__STYLES__
Tools used in this project
Bikeshare - Google Capstone

About this project

This Bike-Share program features more than 5,800 bicycles and 600 docking stations. The business objective of this project was to analyze the bike riders' bike-usage behavior, to help change the maximum number of casual bike riders to annual members, because the annual members are more profitable. I analyzed the bike riders behavior, based on the data from July 2021 to June 2022. I cleaned, processed, and organized the data with R and performed calculations, resulting in powerful visualizations.

Key Findings:

1: Casual riders took 2557887 rides in total, whereas members took 3341852 rides in total.

2: Maximum number of casual riders ride on Saturday and Sunday. Again, the reason could be the influx of visitors or tourists on the weekends, who prefer to pay-per-ride than buy memberships.

3: Although there is a high number of casual riders throughout the year, July and August are the peak months for casual bike riders. This could be due to summer tourism in those months, where the riders rent bikes temporarily for their trips instead of buying memberships.

4: The maximum number of casual riders ride on Sunday and Saturday afternoons and early evenings.

5: For members, Kingsbury St & Kinzie St are the most popular start as well as end stations.

6: For casual riders, Streeter Dr & Grand Ave are the most popular start and end stations, with Millennium Park scoring 2nd on the list.
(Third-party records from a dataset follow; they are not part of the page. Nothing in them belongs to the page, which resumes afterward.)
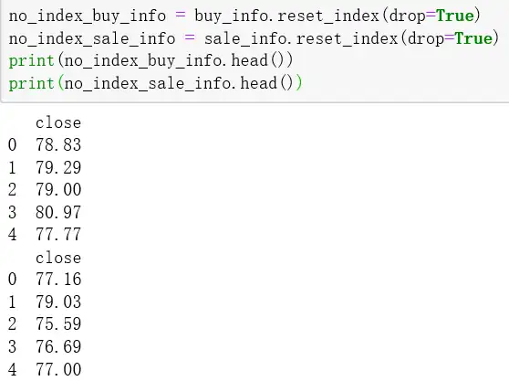Screen dimensions: 509x381
Task: Click the 77.77 value in the output
Action: pyautogui.click(x=58, y=235)
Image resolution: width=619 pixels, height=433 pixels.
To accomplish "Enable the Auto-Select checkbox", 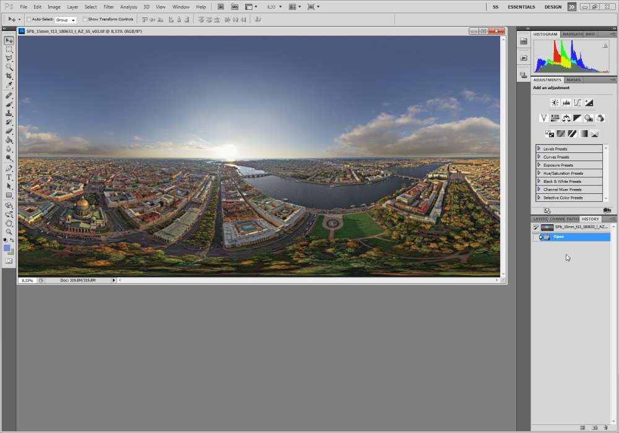I will tap(29, 19).
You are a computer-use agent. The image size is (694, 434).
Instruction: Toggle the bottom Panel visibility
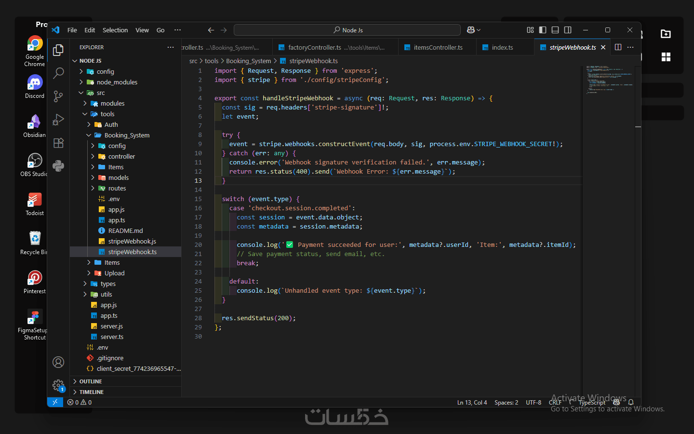pyautogui.click(x=555, y=30)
Business Suggestions: To Act on the business insights received from this project, it is important to spend the most on marketing to target the casual bike riders during July and August, and also on the weekends. It is also necessary to target the marketing for casual riders at, at least their top three popular stations. Discounted coupons for annual memberships and Flyers pointing the benefits of annual memberships are an option to encourage the casual riders to buy annual memberships. Email marketing is not an option for us here because we were not given the access to customers' information or credit card information or emails due to legal concerns.
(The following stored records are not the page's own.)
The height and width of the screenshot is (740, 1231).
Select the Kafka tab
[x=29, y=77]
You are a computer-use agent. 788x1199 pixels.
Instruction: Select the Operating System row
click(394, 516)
When I did the descriptive analysis, I also noticed that Casual riders are riding almost twice as long as the members.

Data Analysis Process

The data consisted of over 1 billion rows, which made using R a better choice to analyze it. I analyzed the days, times, and months of rides by casual riders and members, their ride lengths, total number of rides, time length of their rides etc. I also found the most popular start and end stations for both type of riders.

First, I installed and loaded tidyverse, janitor, and lubridate packages in RStudio.

#Install packages

install.packages('tidyverse')
install.packages('janitor')
install.packages('lubridate')


#Load packages

library(tidyverse)
library(janitor)
library(lubridate)

Next, I imported bike usage data from July 2021 to June 2022 into RStudio.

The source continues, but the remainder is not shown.